*** Opening of Given entries ***

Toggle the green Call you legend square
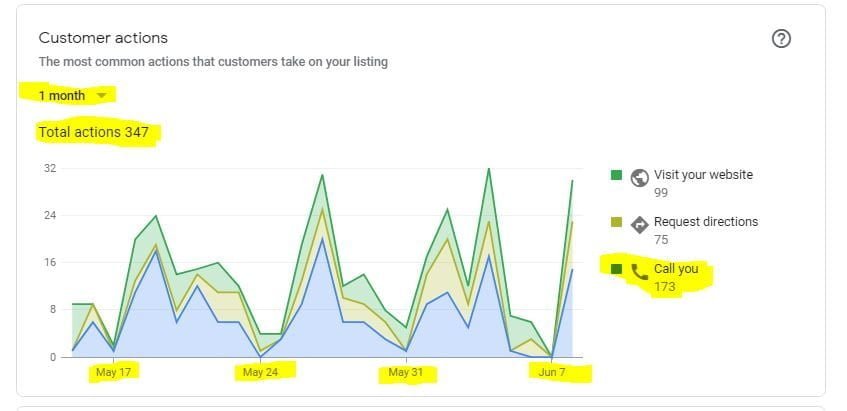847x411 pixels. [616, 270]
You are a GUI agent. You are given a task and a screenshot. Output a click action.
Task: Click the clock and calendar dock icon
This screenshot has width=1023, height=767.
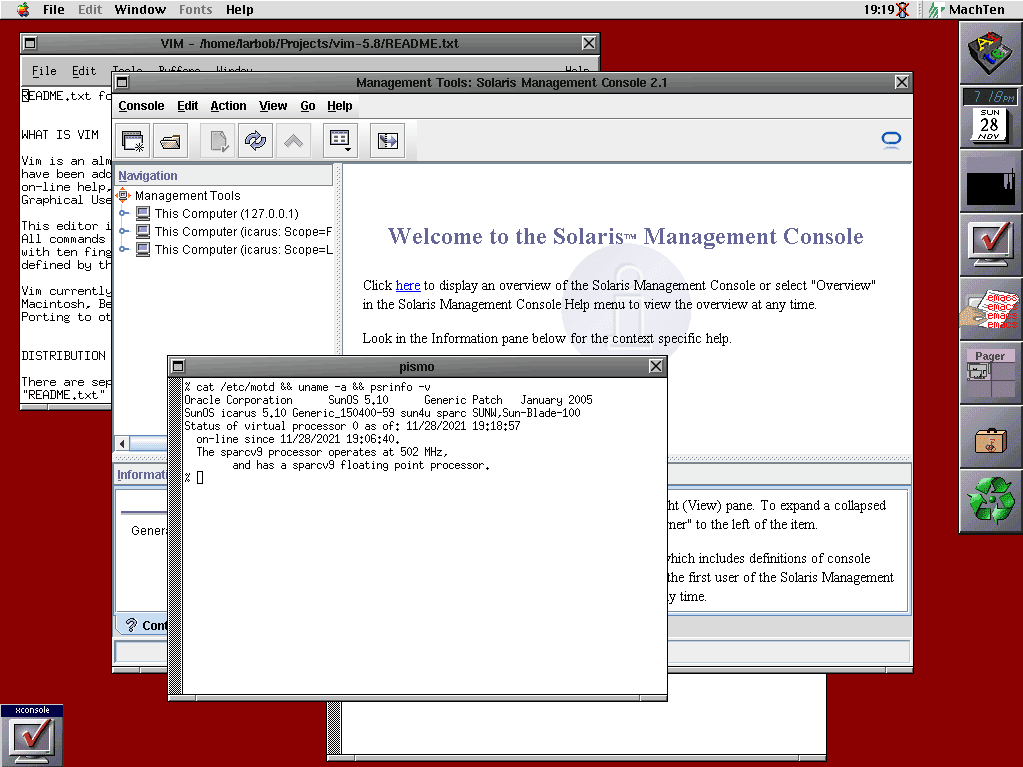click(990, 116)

*** Close of Given entries ***

● What you should do
All of the entries above are to be transcribed word for word, with no pictures included.

● Output below
Toggle the green Call you legend square
847x411 pixels. [616, 270]
You are a GUI agent. You are given a task and a screenshot. Output a click action.
Task: Click the clock and calendar dock icon
This screenshot has width=1023, height=767.
click(990, 116)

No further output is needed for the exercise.